İnsan yaşamı kibrit çöpü gibi... Ya çevresine umudu yakıyor ya da kötülüğü, bencilliği...
Umudu yakan insanlar, yaşadığı ülkenin geleceğine de aydınlık bir sayfa açıyor. İşte bu umut öykülerinden birini, İzmir'de bilim insanı bir çift yakmış!..
O iki insan, Ceza Hukuku Profesörü Bahri Öztürk ile eşi Yard. Doç. Dr. Tülin Öztürk...
Haberi gazetemde okuduğumda, nasıl motive oldum, anlatamam. Birçok gazetede yer alan onca karamsar haber arasında, bir ışık gibi doğdu yüreğime...
Şirvan Bektaş kardeşimin ellerine sağlık, "Yakaköy'ün bu eğitim melekleri"ne bizlere tanıtarak, insanlığa önemli bir mesaj verdi: "Hayatın ellerinden tutun."
***
Çeyrek asırlık evlilikleri boyunca çocuk yapmayı düşünmemiş Öztürk çifti... Bilim insanlarının genel kaderi bu, insanlığın hizmetinde çalışırken, kendi özeline zaman ayıramamak...
Evliliğin meyvesi olan, en azından bir çocuğa kavuşamamak...
Ama Bahri-Tülin Öztürk çifti bunu sorun etmemiş, geçen zamana yenilmemek için "Tüm çocuklar bizim" yürekliliğiyle, yaşamlarına yeni bir sayfa açmışlar.
Hayatlarını sürdürmeye karar verdikleri Yakaköy'ün gençlerine kucak açmışlar. Onlar için vakıf kurup, tüm gelirlerini buraya yansıtarak, 187 çocuğun ihtiyaçlarını karşılamış, 17 öğrenciye de burs vermişler.
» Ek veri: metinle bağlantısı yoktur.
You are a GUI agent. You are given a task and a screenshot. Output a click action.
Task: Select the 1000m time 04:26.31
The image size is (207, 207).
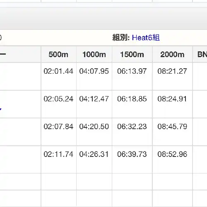[x=94, y=154]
Bu ne demektir biliyor musunuz; bilinçlik bir toplumun temellerini atmak...
***
Ve, Tülin Öztürk hocamın şu sözü, başarılı bir geleceğin de teminatı:
"Köyün tüm çocuklarını kendi çocuğum gibi görüyorum. Onlar için bir şey yaparken, kendi çocuğuma yapmış gibi oluyorum... Bizim yaptığımız küçük bir itme, hayata hazırlamadır. İstanbul ya da Paris'te okumanın sadece dizilerde olmadığını, onların da yapabileceklerini göstermek istiyorum... En büyük hayalim, 180 öğrencimin hepsinin üniversiteyi kazanması..."
Bundan güzel niyet, bundan anlamlı mesaj olur mu?
Köyde meslek kursları açıp köylüye meslek kazandırmak da bir diğer ideali bu vatansever çiftin...
Ben Öztürk çiftini sevgiyle, saygıyla selamlıyorum. Yaktıkları umut ateşinin, hiç sönmeden, bu özel toplumu harekete geçirmesi de en büyük dileğim...
Şans ve destek, onların hep yanında olsun.
Umut ışığı...
Dört tane mum usul usul yanıyordu. Ortalık o kadar sessizdi ki, mumların konuşmalarını duyabiliyordunuz.
Birinci mum dedi ki: "Ben Barış'ım! Ama kimse benim yanmama yardımcı olmuyor. Sanırım yakında söneceğim."
Alevi hızla azaldı ve sonunda tamamen söndü.
***
İkinci mum: "Ben Vefa'yım! Ne yazık ki artık vazgeçilmez değilim. Onun için, bundan sonra yanıp durmamın bir anlamı kalmadı."
Sözlerini tamamladığında esen hafif bir rüzgar onu tamamen söndürdü.
Sırası geldiğinde üçüncü mum, hüzünlü bir sesle dedi ki: "Ben Sevgi'yim! Yanacak gücüm kalmadı. İnsanlar beni unuttu, değerimi anlamıyorlar. En yakınlarını sevmeyi bile unuttular."
Vefa da daha fazla beklemeden sönüp gitti.
***
Ansızın odaya bir çocuk girdi ve üç mumun da yanmadığını gördü. "Neden yanmıyorsunuz? Sizin sonsuza kadar yanmanız gerekmiyor muydu?" diye sordu ve ardından ağlamaya başladı. O zaman dördüncü mum konuşmaya başladı:
"Korkma, ben yandığım sürece öteki mumları da yeniden yakabiliriz, ben Umut'um!"
Çocuk parlayan gözleriyle mumu aldı ve diğerlerini birer birer yaktı.
Umut ışığı yaşamımızdan hiç eksik olmasın.
SÖZÜN ÖZÜ
İmkansızlık sadece sersemlerin sözlüğünde bulunan bir kelimedir.